### [About this exercise]
When you reach the line with "Instruction: Click the Pin it button" in the data below, begin printing lines exactly, and stop once the line with "You are a computer-use agent. The width" has been printed.

### [Input material]

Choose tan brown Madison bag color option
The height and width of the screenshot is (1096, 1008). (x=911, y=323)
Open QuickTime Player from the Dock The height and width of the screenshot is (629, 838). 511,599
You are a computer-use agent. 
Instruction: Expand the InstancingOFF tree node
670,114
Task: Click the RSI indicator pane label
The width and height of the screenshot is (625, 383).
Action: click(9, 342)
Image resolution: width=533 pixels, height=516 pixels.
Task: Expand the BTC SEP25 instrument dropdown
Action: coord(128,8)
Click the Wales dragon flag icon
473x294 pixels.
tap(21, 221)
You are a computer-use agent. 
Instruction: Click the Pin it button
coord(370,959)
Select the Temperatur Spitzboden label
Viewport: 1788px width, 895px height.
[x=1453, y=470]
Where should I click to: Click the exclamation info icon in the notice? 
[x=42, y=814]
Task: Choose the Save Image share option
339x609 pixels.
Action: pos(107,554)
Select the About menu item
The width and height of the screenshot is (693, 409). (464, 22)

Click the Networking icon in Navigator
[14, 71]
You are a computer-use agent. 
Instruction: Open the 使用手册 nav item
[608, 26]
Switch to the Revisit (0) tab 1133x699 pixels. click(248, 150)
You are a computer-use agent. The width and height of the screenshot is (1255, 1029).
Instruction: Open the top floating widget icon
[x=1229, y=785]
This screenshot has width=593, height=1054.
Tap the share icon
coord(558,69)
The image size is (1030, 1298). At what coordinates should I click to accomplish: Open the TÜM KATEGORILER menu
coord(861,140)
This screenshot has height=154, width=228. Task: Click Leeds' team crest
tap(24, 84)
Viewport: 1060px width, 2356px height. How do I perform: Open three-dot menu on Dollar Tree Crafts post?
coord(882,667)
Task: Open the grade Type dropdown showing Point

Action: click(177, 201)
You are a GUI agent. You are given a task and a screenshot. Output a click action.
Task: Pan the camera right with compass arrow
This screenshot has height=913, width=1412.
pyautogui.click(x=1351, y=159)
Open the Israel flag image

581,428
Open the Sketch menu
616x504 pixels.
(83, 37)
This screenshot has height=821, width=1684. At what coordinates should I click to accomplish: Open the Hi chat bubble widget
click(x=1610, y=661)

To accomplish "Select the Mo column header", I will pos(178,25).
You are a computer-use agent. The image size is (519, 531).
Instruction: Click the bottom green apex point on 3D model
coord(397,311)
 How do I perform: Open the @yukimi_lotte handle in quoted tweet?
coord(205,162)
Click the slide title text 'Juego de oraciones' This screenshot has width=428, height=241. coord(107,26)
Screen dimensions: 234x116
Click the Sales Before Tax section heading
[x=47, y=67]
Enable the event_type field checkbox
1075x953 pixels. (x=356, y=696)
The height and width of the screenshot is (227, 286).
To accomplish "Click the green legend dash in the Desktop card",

### [Answer to this exercise]
Instruction: Click the Pin it button
coord(370,959)
Select the Temperatur Spitzboden label
Viewport: 1788px width, 895px height.
[x=1453, y=470]
Where should I click to: Click the exclamation info icon in the notice? 
[x=42, y=814]
Task: Choose the Save Image share option
339x609 pixels.
Action: pos(107,554)
Select the About menu item
The width and height of the screenshot is (693, 409). (464, 22)

Click the Networking icon in Navigator
[14, 71]
You are a computer-use agent. 
Instruction: Open the 使用手册 nav item
[608, 26]
Switch to the Revisit (0) tab 1133x699 pixels. click(248, 150)
You are a computer-use agent. The width and height of the screenshot is (1255, 1029).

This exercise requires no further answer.